If you had "Do you know this child?" that would be "Znacie to dziecko?" - but that's not Nominative, that's Accusative. Yes, as va-diim wrote, it looks the same, but you have to know that it is Accusative because for some other genders it's not identical to Nominative. Gender doesn't determine the case. Gender is attributed to the word, and you have to find the proper form to match the case that you need. Here, the verb "znać" needs Accusative.


Given that English doesn't have different forms for 2nd person singular and plural, why is my answer "Czy znasz tamtego psa?" not acceptable?


Furthermore, on my second attempt I put: Czy znacie tamtego psa? and was marked wrong for not including "wy". But the translation at the top of this discussion page suggests it's not wrong to leave out "wy". I'm confused. What's going on?


I think becayae you used CZY you have to include ty or wy for clarification since its more formal. If you left out czy, then "znacie tamtego psa?" Would be correct


Scratch that. I have no idea why it was marked wrong because i typed " czy znasz tego psa" (without the ty) and it was right. Maybe a glitch?


There are some glitches sometimes, true, although users rarely provide screenshot that prove that this is what happened ;)

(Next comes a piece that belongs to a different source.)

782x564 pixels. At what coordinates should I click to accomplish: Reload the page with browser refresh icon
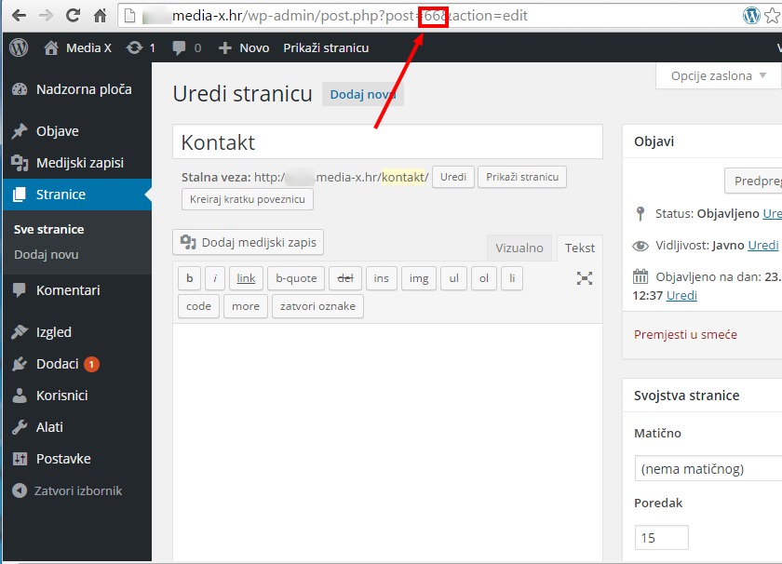pos(73,16)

"Czy znacie tamtego psa?" definitely should have worked. Including the subject pronoun is usually totally unnecessary, as it is known from the form of the verb. So mostly it emphasizes the subject, shows some contrast.


RU: Wy znajetie togo psa?


Why on these questions are both 'tego' and 'tamtego' correct?


In English, "that" is used more frequently as an indicator than in Polish "tamten/tamta/tamto," and Polish "ten/ta/to" is used more frequently as an indicator than in English "this."

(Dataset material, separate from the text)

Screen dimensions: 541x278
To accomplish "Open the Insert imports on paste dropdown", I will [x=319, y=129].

I answered "znacie tego psa" and it was marked right. Are tego and tamtego interchangeable?


They're not interchangeable, but Polish uses ten, "this," the way that English uses "that" when referring to a proximal noun. In Polish, tamten is used to indicate distant as opposed to proximal. English "that" is used more loosely when determining objects.

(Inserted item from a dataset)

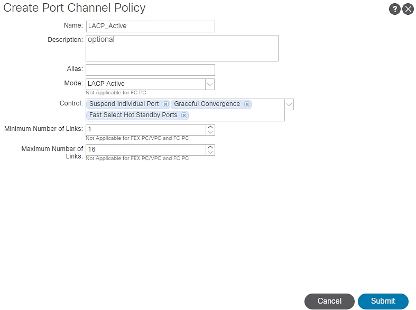Open the Control options dropdown arrow
The image size is (416, 310).
tap(289, 104)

Is there a list I can turn to to tell me which nouns are masculine and which are not? Since dogs can be female or male .....this is confusing.


Look at the basic, Nominative form of the noun. Your first assumption should be:

It ends with a consonant - it's probably masculine.

It ends with -a - it's probably feminine.

It ends with -o, -ę, -um - it's almost certainly neuter.

You have exceptions of course, even in some quite basic words (masculine mężczyzna or tata, feminine mysz), you just have to learn those.

To add to what va-diim wrote, the gender of the animal can matter. There is one 'default' word for the species, and it has its own gender (masculine "pies" for a dog, feminine "kaczka" for a duck, etc.), but if you feel the need to specify the gender of some particular animal and it's not the 'default' gender of this species, then there will be a word for it (e.g. "suka" or "suczka" for a female dog, especially the first one is quite risky as it's basically equivalent to "bitсh"; "kaczor" for a male duck - like "Donald Duck" is "Kaczor Donald" while "Daisy Duck" is "Kaczka Daisy").


Just look up any Polish word on Wiktionary.org and it will say m., f., or n.

The gender of the animal doesn't matter. It's the grammatical gender of the noun that's important, just like a fork, knife, a food item, for example, has a grammatical gender even though it has no biological gender.